Entries on where items appear
◇ ◇ ◇
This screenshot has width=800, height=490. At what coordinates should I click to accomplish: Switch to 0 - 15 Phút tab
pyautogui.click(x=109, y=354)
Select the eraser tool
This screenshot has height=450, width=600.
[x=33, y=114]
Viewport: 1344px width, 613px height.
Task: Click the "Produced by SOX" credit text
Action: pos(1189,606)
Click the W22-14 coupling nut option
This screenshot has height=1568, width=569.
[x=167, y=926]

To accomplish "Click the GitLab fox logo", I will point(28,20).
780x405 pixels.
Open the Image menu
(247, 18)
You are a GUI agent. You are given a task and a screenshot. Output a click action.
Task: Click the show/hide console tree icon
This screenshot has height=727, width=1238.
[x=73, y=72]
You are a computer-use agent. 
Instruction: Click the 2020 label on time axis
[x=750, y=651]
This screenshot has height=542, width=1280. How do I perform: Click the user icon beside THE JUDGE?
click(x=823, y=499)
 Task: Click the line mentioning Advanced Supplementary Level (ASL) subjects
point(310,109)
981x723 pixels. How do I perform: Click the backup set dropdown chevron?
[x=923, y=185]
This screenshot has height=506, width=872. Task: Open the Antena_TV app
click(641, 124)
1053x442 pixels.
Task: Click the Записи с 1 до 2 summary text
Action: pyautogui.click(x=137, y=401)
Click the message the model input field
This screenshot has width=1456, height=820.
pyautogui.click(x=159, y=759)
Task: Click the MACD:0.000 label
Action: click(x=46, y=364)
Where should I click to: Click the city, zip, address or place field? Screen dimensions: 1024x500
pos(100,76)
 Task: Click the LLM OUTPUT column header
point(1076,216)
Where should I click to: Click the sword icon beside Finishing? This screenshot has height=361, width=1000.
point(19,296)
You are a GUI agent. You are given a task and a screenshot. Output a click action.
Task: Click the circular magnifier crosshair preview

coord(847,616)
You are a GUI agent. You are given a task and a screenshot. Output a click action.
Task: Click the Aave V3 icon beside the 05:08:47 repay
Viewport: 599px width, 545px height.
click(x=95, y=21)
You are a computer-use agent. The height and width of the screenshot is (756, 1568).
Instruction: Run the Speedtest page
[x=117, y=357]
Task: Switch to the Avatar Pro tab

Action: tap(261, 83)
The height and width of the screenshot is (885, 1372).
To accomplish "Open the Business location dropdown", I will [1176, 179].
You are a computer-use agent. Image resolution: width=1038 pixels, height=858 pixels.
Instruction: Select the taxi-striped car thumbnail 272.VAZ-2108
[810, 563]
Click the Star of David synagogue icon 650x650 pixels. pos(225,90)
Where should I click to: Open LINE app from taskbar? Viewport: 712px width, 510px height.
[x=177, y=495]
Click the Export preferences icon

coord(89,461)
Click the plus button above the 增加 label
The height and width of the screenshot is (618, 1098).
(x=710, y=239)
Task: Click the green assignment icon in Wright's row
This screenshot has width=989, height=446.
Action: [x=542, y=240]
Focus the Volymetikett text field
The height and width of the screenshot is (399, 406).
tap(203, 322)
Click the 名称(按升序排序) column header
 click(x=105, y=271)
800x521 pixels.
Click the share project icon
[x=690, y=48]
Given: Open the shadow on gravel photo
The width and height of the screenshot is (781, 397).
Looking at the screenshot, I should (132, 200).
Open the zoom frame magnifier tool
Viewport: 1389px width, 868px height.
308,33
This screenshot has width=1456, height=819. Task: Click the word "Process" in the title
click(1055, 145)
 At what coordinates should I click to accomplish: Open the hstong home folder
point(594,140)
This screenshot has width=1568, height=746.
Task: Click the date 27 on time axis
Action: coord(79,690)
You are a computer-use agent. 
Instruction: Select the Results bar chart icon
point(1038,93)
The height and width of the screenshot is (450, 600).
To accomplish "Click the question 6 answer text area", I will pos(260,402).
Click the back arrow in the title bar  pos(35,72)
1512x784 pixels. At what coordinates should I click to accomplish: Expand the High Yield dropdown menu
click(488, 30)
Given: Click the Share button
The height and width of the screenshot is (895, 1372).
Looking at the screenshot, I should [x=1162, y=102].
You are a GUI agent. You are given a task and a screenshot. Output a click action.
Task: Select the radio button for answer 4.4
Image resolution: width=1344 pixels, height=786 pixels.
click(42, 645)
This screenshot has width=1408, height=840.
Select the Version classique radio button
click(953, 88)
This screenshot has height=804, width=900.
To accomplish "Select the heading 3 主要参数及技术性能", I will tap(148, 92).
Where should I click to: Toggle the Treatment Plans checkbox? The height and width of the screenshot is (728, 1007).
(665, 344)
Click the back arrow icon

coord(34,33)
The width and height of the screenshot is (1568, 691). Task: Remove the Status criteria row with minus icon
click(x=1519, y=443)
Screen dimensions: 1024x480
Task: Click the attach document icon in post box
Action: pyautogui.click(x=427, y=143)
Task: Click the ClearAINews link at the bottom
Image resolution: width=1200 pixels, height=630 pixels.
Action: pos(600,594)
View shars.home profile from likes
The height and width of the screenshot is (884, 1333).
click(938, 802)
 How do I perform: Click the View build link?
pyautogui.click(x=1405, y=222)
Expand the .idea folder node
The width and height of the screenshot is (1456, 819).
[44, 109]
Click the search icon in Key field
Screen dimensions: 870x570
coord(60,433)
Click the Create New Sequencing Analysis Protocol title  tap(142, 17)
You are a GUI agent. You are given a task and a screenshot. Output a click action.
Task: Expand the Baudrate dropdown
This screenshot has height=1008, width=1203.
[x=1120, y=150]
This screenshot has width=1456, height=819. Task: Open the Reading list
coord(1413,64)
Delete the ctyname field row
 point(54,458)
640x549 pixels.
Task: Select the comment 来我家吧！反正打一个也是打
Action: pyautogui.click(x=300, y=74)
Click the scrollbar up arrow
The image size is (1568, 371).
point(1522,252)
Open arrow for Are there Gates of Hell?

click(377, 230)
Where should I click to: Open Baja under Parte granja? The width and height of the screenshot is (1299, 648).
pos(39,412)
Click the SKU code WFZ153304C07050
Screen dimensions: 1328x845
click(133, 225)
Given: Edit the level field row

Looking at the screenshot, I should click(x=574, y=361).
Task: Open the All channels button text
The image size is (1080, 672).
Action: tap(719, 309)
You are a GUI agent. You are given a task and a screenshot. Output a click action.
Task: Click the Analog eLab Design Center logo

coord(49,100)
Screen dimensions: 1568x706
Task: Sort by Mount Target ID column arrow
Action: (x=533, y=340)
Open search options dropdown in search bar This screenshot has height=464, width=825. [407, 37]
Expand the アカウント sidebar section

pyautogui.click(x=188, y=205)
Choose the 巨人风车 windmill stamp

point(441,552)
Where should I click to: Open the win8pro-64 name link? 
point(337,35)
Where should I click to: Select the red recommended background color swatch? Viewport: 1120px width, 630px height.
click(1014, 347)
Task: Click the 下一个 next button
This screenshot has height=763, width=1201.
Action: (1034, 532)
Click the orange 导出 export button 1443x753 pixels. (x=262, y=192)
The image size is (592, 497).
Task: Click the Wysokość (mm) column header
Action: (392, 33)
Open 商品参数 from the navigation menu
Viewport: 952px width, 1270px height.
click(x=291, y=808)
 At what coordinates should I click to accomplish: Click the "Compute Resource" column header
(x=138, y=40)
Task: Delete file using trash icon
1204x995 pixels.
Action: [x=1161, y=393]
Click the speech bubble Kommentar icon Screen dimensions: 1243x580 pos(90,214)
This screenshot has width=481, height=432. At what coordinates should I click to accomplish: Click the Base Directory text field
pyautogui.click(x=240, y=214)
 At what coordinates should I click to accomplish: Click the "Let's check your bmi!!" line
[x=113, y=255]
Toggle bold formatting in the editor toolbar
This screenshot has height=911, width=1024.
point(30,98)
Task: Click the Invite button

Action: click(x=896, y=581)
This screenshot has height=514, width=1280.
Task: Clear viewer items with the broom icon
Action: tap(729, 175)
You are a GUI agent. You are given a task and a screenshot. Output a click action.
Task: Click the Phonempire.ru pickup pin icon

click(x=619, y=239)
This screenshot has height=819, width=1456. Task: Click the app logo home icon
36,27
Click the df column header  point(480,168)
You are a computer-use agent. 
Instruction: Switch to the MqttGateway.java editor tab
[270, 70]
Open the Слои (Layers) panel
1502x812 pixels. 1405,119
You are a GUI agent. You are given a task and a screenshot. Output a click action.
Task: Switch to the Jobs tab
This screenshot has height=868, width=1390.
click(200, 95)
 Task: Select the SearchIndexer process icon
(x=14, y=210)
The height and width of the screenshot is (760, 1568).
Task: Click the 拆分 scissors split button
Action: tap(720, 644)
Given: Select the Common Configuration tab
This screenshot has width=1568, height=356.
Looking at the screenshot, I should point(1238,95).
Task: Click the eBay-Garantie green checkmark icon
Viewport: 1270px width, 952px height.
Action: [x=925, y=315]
◇ ◇ ◇
» **What the task requires**: Put the lines of the listing, from its start up to and including the line with "Action: pyautogui.click(x=137, y=401)", into a JSON list of strings, one string per line, leaving out blank lines.

» **Output of the task**:
[
  "This screenshot has width=800, height=490. At what coordinates should I click to accomplish: Switch to 0 - 15 Phút tab",
  "pyautogui.click(x=109, y=354)",
  "Select the eraser tool",
  "This screenshot has height=450, width=600.",
  "[x=33, y=114]",
  "Viewport: 1344px width, 613px height.",
  "Task: Click the \"Produced by SOX\" credit text",
  "Action: pos(1189,606)",
  "Click the W22-14 coupling nut option",
  "This screenshot has height=1568, width=569.",
  "[x=167, y=926]",
  "To accomplish \"Click the GitLab fox logo\", I will point(28,20).",
  "780x405 pixels.",
  "Open the Image menu",
  "(247, 18)",
  "You are a GUI agent. You are given a task and a screenshot. Output a click action.",
  "Task: Click the show/hide console tree icon",
  "This screenshot has height=727, width=1238.",
  "[x=73, y=72]",
  "You are a computer-use agent. ",
  "Instruction: Click the 2020 label on time axis",
  "[x=750, y=651]",
  "This screenshot has height=542, width=1280. How do I perform: Click the user icon beside THE JUDGE?",
  "click(x=823, y=499)",
  " Task: Click the line mentioning Advanced Supplementary Level (ASL) subjects",
  "point(310,109)",
  "981x723 pixels. How do I perform: Click the backup set dropdown chevron?",
  "[x=923, y=185]",
  "This screenshot has height=506, width=872. Task: Open the Antena_TV app",
  "click(641, 124)",
  "1053x442 pixels.",
  "Task: Click the Записи с 1 до 2 summary text",
  "Action: pyautogui.click(x=137, y=401)"
]